I have lived in Bristol now for 6 years, and the last 6 months I have shared my life with a 1-year-old rescue lurcher called Hector. I am originally from the Lake District and regularly make journeys up and down the country to see family and friends. So when we had to make our first long-distance journey up north, I had to think of how I was going to make this as stress free as possible for Hector and myself. A happy dog equals a happy owner!

I already knew Hector liked the car as we had been doing lots of little journeys around the city to find the best walks. I had even enlisted a friend to help me do the settle exercise, which is taught at Dog School, while I drove. That way I knew he liked the car, but I had also taught him to be calm in the car. Great! I now have a good foundation for our cross-country road trip. So now for the road trip bit!

Firstly, I choose carefully what time of day I am going to leave so as to avoid traffic. Early (and I mean EARLY!) mornings or late nights are the best time to travel as the roads are clearer and your fur baby will hopefully be nice and sleepy. Plan where you are going to stop off for relief breaks. On one 6 hour long stretch, we arrived at nature reserve not far off the M6 just as dawn was breaking – makes getting up early worthwhile.

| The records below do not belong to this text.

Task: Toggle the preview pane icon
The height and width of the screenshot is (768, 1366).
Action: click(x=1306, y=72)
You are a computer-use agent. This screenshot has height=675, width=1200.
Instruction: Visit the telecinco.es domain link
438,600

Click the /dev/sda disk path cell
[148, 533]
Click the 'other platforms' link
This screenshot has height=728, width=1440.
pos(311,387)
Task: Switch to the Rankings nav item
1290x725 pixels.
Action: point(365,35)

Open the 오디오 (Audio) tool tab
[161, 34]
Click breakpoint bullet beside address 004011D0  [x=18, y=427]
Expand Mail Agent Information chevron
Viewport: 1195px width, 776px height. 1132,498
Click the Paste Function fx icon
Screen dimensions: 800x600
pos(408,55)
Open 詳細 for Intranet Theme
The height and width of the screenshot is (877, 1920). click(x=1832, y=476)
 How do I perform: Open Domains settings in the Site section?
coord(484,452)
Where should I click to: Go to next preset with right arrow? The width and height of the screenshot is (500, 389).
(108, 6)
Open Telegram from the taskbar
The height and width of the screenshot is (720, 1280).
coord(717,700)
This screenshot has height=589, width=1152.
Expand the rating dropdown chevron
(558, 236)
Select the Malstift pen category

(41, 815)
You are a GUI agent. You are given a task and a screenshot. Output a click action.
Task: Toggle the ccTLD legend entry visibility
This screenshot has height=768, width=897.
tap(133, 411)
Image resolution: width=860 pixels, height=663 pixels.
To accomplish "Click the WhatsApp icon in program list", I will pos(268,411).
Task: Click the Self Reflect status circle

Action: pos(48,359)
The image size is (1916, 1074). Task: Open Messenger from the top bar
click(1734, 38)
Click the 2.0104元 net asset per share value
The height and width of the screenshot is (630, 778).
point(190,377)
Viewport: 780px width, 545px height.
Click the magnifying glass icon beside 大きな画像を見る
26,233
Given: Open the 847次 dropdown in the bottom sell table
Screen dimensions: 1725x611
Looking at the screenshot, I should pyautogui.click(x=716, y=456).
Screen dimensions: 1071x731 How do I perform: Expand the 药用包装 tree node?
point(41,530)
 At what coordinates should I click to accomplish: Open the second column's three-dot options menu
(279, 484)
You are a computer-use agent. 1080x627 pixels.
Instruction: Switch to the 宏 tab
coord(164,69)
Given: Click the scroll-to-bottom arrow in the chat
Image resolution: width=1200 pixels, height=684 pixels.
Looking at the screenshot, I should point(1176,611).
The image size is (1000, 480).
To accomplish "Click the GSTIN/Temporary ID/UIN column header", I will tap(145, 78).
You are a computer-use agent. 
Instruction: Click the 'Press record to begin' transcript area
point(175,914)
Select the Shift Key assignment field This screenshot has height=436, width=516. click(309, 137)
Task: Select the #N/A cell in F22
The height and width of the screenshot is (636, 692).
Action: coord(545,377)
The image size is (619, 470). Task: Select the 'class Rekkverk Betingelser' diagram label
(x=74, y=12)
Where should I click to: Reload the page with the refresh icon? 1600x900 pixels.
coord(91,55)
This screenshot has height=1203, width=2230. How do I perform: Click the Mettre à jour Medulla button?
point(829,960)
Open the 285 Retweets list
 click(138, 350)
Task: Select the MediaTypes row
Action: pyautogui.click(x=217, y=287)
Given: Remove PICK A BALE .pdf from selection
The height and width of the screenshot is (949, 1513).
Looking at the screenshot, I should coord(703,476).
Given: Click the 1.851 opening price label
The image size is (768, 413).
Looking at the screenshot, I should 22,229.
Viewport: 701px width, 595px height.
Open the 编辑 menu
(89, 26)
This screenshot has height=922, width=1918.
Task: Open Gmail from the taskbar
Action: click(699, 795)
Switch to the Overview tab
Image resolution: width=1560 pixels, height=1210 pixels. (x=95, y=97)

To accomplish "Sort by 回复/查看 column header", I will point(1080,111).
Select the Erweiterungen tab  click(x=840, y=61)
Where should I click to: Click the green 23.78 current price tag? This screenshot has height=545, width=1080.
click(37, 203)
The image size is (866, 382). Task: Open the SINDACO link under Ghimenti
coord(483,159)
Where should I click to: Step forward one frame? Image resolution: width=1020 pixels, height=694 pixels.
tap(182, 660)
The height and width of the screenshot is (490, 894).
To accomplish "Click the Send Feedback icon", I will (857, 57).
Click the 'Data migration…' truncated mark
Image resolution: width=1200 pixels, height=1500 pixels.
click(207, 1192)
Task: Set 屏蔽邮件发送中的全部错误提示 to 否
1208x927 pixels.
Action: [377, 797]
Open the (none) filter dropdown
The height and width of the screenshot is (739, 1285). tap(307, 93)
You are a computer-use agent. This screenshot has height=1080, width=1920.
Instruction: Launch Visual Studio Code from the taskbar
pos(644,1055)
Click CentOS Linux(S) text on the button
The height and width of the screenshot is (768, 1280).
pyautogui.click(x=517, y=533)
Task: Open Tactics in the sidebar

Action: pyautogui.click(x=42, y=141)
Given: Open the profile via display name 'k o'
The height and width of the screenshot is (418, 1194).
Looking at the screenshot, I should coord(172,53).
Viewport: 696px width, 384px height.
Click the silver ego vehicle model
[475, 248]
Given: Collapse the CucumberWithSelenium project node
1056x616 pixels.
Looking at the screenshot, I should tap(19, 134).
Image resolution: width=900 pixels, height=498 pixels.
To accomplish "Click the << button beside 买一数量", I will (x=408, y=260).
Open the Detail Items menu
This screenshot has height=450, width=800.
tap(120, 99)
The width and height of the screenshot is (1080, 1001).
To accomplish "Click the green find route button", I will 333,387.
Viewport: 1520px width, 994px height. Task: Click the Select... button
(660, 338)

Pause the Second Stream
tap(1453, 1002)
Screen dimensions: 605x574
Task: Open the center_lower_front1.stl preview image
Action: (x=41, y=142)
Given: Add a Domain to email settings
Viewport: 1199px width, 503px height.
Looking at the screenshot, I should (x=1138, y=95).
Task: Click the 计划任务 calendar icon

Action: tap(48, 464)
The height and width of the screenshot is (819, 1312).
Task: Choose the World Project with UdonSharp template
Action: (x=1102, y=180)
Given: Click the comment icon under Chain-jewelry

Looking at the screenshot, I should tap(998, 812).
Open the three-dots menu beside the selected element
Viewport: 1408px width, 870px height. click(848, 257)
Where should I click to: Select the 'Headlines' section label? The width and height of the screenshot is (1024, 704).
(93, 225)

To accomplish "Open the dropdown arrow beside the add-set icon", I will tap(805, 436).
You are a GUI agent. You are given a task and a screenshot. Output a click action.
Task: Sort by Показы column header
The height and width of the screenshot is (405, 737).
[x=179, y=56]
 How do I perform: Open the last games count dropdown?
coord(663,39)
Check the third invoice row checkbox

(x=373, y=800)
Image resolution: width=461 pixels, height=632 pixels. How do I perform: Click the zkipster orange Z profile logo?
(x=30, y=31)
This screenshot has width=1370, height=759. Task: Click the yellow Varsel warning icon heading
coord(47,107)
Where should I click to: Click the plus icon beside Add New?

Make sure you have packed things to make your dog comfortable and lots of fun things for your dog to do on the journey - stuffed Kongs, chews, their favourite toy, or a blanket with their own smell on it.

On arrival

Once on the other side, prepare to calmly introduce your dog to new people, children, and other pets. If you know your dog can get anxious around new people, don’t force it, there is no reason they need to get to know everyone in the village! You may want to keep the introductions to just family/friends or people that will definitely be around. Brief the family or friends of your dogs likes and dislikes, and what to and what to not feed them - this can even be done over the phone or email prior to setting off. Remember, your dog has had just done a long journey to find themselves in a new place with new smells and people. This is a lot to take in for a dog, so think about how you can make this bit as calm as possible and settle your dog into its new environment. Blankets with their own smell on and a tasty chew might just do the trick.

Our own journey went swimmingly with this as the end result:

This means many more weekends away in the lakes which Hector and I were very happy about. Next stop: camping!

In our classes, we teach the settle exercise which is useful when you want to take your dog to new places and can be applied to travelling in the car. You can get more information on our classes, what we teach in them and how they apply to real life by getting in touch with us.

Please note: if your dog is afraid of the car or gets travel sick please consult a behaviourist or a vet before making any long journeys. You can even use it as an excuse to get everyone to come to you this year.